Should George and Simone break up? Misunderstandings in Writing

I think a really important and useful tool in fiction is the use of misunderstandings to pull the story along, create drama, and allow relationships to either break if they weren’t strong enough in the first place, or grow. Think about real life – how many times have a misunderstanding heightened the drama of a relationship? Even in real life, if two people aren’t communicating well, a dramatic story will unfold, like this little example:

Let’s call the pair George and Simone…

  1. Simone and George are out for what is supposed to be a lovely little dinner in a tiny French restaurant. Except, the couple sitting next to them are loud, and drunk.
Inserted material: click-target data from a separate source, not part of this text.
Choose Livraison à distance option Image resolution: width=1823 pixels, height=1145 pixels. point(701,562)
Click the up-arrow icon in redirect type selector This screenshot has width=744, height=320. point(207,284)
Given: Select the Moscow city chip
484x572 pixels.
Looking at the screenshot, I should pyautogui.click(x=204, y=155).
Simone mishears George and thinks he’s insulted her in some way – George has never done that – but she’s used to that from her past relationship, so she’s kind of been thinking in the back of her head that it’s only a matter of time.
  2. Simone is so hurt, she doesn’t say anything. She retreats. She plays what he said over and over again in her head.
  3. She starts to think she never really knew George in the first place.
  4. George thinks Simone has changed. She’s so cold. Does he really know her?
  5. George starts to retreat. He gets grumpy.
  6. This confirms Simone’s suspicion that deep down George is an ass.
  7. They stop speaking. Both of their lives are turned upside down. Neither can eat, neither can concentrate on work or school.
  8. And then, finally, at 2am., Simone, in a moment of weakness, texts, “why did you say that shitty thing you said?”
  9. George has no idea what the hell she’s talking about.
  10. And either they decide to communicate, make up – or continue to be stubborn, and hurt, and human.
  11. And unless the relationship becomes a prison sentence – unless the relationship is going to turn into a sludgy tedious slew of miscommunications that neither of them is strong enough to fix – they’ll have to have learned something from it. Simone will have to address situations when the come up, and George will have to learn to ask if something is bothering her when something feels off.
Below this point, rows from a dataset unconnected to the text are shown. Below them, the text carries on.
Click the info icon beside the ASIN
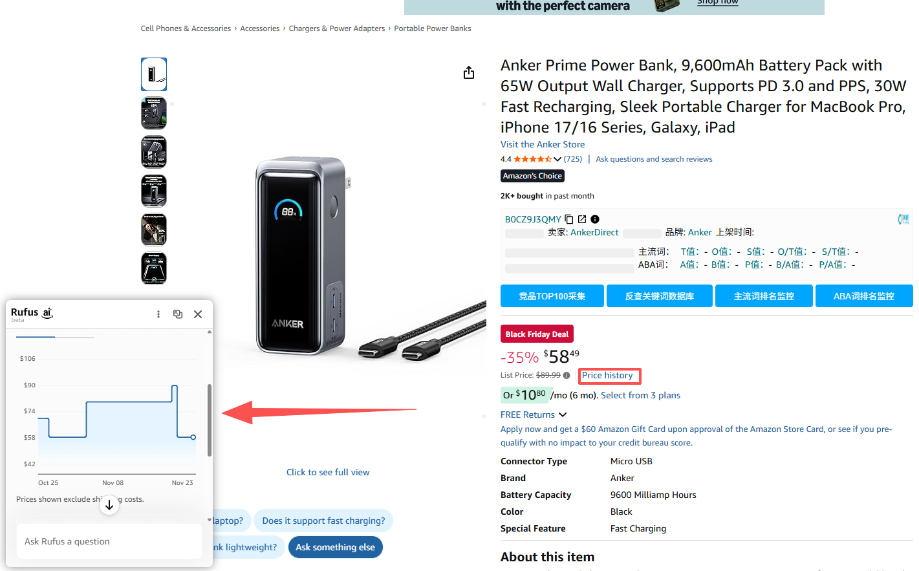Screen dimensions: 919x571 pos(595,219)
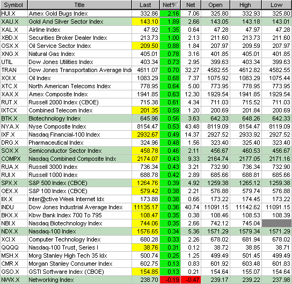Click the Low column header
The image size is (292, 284).
(x=277, y=5)
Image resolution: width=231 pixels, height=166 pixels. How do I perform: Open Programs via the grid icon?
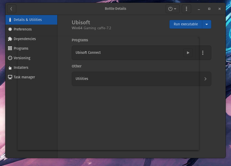(10, 48)
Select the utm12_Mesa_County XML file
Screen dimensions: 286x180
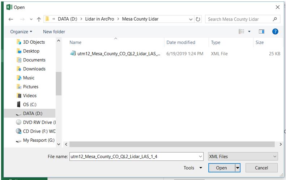tap(119, 54)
It may seem obvious that the two just need to TALK. But if characters are going to play out on the page as real people, they’re going to have to have some of these very human, idiotic moments. People are stubborn by nature. No one wants to be the first to admit that they’re wrong, or to be vulnerable. And they suffer for it.

How deeply are your characters going to have to suffer before they finally confront the situation? If you’ve drawn them out as real characters – probably a lot.